Kisah para perempuan Nazi penjagal Yahudi
Sedikitnya setengah juta perempuan Jerman menyaksikan dan berperan dalam pembantaian Yahudi pada Perang Dunia Kedua.
Seorang ibu rumah tangga asal Jerman bernama Erna Petri sedang berjalan pulang ke rumah sehabis berbelanja di tengah kota. Dalam perjalanan itu sebuah pemandangan menarik perhatiannya. Dia melihat enam anak laki-laki hampir telanjang berjalan ketakutan di sisi jalan desa.
Perempuan 23 tahun itu adalah istri seorang perwira senior SS (tentara Nazi). Dia langsung paham begitu melihat keenam anak laki-laki malang itu.
Keenam anak itu pasti orang Yahudi yang berhasil kabur dari kereta yang akan membawa mereka ke kamp konsentrasi.
Petri memiliki dua orang anak jadi dia bisa merasakan iba melihat keenam anak itu. Dia akhirnya membawa keenam anak yang sedang kelaparan itu ke rumahnya. Dia menenangkan mereka dan memberi makan.
Petri kemudian membawa keenam anak berusia antara enam hingga 12 tahun itu ke sebuah hutan. Dia menyuruh mereka berbaris di pinggir sebuah lubang lalu menembak belakang kepala mereka dengan pistol satu per satu.
Kisah kejamnya kepribadian ganda seorang ibu asal Jerman yang di satu waktu bisa merasa iba dan di lain waktu menjadi kejam terungkap di sebuah buku berdasarkan kisah nyata yang akan terbit Oktober mendatang. Buku berjudul Hitler's Furies: German Women In The Nazi Killing Fields itu karangan profesor sejarah Wendy Lower.
Holocaust (peristiwa pembantaian kaum Yahudi pada Perang Dunia Kedua) selama ini dikenal dilakukan oleh kaum pria Jerman. Namun Lower mengatakan sedikitnya setengah juta perempuan Jerman menyaksikan dan berperan dalam pembunuhan-pembunuhan itu.
"Rezim Nazi mengerahkan banyak generasi muda perempuan yang dikondisikan untuk menerima dan melakukan pembunuhan itu," kata dia, seperti dilansir surat kabar the Daily Mail, Kamis (26/9).

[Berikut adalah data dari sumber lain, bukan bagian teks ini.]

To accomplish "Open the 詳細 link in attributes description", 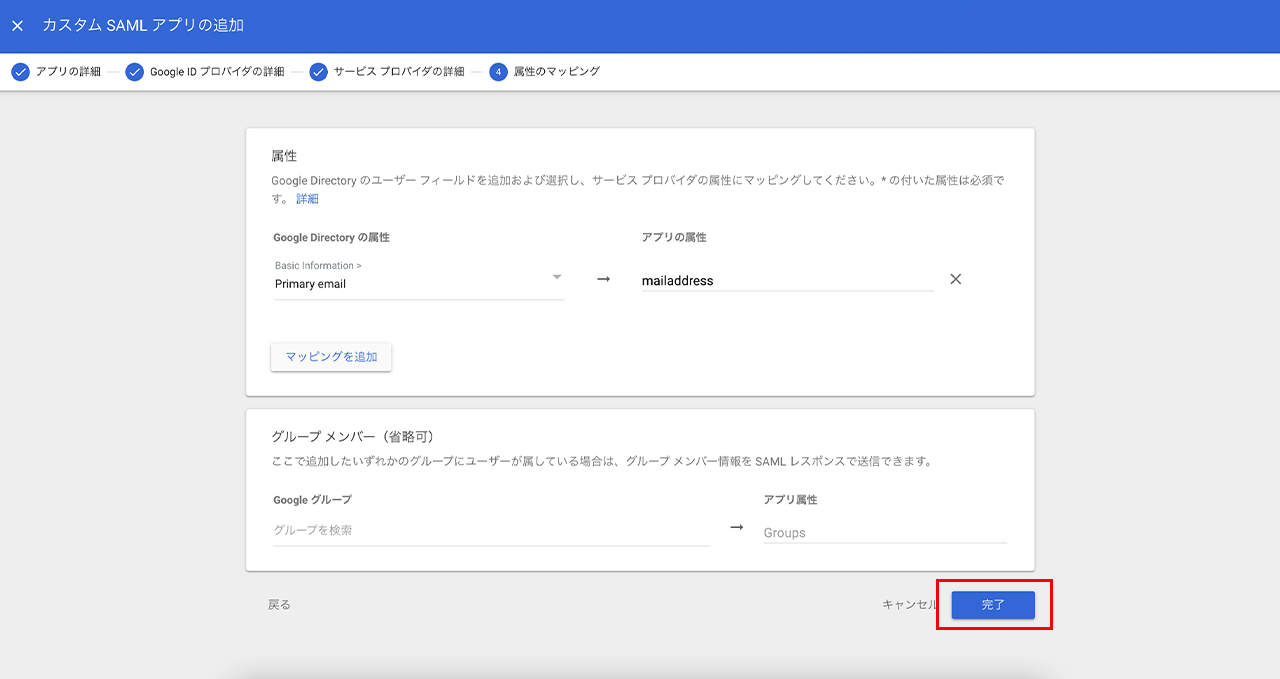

Selain Petri, Lower juga mengisahkan sosok perempuan lain. Namanya Pauline Kneissler. Dia bekerja di rumah sakit euthanasia (hak suntik mati pasien) di selatan Jerman. Dia bertugas menyeleksi 70 pasien saban hari. Di tempat itu mereka dimasukkan ke ruang gas untuk diracun hingga mati.
Lower mengatakan buku ini untuk mengungkapkan bahwa kekerasan dan kekejaman pembunuhan massal bukan semata bagian dari karakter laki-laki.